A esto se suma la sobrecarga de instalaciones domiciliarias, producto del aumento sostenido del uso de artefactos eléctricos. “Hoy todo es eléctrico: hornos, microondas, calefacción. Las instalaciones de hace 30 años no estaban pensadas para esta demanda”, advirtió.
Entre las propuestas centrales se encuentra la exigencia de Certificados de Seguridad Eléctrica, especialmente ante cambios de inquilinos o compraventa de inmuebles, así como la obligatoriedad de contar con proyectos técnicos, responsables de obra e instaladores habilitados, de manera similar a lo que ocurre con el gas.
“No hay que inventar nada. Todo está reglamentado. Lo único que hay que hacer es controlar que se cumplan las reglamentaciones vigentes”, afirmó.
En ese sentido, Dominino subrayó la responsabilidad del Municipio en la fiscalización técnica, con inspecciones mínimas en distintas etapas de obra y con el instrumental adecuado para verificar puestas a tierra y el correcto funcionamiento de disyuntores y protecciones. “Una instalación nueva no siempre es una instalación segura. Por eso insistimos en la aplicación y el control del reglamento AEA”, remarcó.
Capacitaciones
El proyecto también propone una articulación activa entre el Municipio, la EPE, universidades, colegios profesionales y asociaciones técnicas, evitando procesos extensos que dilaten decisiones clave.
Como complemento, Dominino anunció la realización de una jornada abierta sobre seguridad eléctrica en abril, con la participación de la AEA, APSE y la Fundación Relevando Peligros. “No va a ser solo para profesionales.

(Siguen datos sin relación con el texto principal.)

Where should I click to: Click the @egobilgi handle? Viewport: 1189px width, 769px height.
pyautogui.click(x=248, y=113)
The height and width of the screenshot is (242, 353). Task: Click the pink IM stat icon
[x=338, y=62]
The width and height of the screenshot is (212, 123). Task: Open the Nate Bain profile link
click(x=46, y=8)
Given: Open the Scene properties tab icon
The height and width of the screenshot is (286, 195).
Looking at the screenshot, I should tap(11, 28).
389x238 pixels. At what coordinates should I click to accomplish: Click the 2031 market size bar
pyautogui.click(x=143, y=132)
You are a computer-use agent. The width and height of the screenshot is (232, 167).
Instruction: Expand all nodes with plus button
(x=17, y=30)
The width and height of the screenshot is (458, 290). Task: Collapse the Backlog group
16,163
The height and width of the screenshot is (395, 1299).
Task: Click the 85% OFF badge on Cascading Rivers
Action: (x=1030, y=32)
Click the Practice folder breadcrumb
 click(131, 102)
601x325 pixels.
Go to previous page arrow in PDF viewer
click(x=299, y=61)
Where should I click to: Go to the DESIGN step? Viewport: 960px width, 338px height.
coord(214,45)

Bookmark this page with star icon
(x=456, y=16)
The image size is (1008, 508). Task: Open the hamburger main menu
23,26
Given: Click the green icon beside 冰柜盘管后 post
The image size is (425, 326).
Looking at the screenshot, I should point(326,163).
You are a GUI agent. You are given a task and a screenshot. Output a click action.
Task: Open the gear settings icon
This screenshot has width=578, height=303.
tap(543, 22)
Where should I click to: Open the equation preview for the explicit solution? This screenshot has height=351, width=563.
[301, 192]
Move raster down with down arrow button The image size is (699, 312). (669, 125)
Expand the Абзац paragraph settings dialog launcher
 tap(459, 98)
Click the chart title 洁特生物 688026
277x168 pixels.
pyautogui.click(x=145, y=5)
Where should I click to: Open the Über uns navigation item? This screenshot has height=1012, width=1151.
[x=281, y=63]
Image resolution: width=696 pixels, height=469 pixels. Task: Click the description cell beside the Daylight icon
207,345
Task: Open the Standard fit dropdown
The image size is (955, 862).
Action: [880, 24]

Queremos que participe el público en general, estudiantes y docentes, para que todos tomen conciencia”, explicó.
El eje que atraviesa toda la propuesta es la prevención. “Todo esto es para lograr que no haya más muertes por choque eléctrico. Es totalmente evitable. Si se cumple la normativa, el riesgo se reduce casi a cero”, concluyó Dominino.
La iniciativa quedó ahora en manos del Concejo Municipal, donde se espera que avance el debate sobre una normativa que priorice la seguridad, la prevención de siniestros y la protección de la vida humana en Rafaela.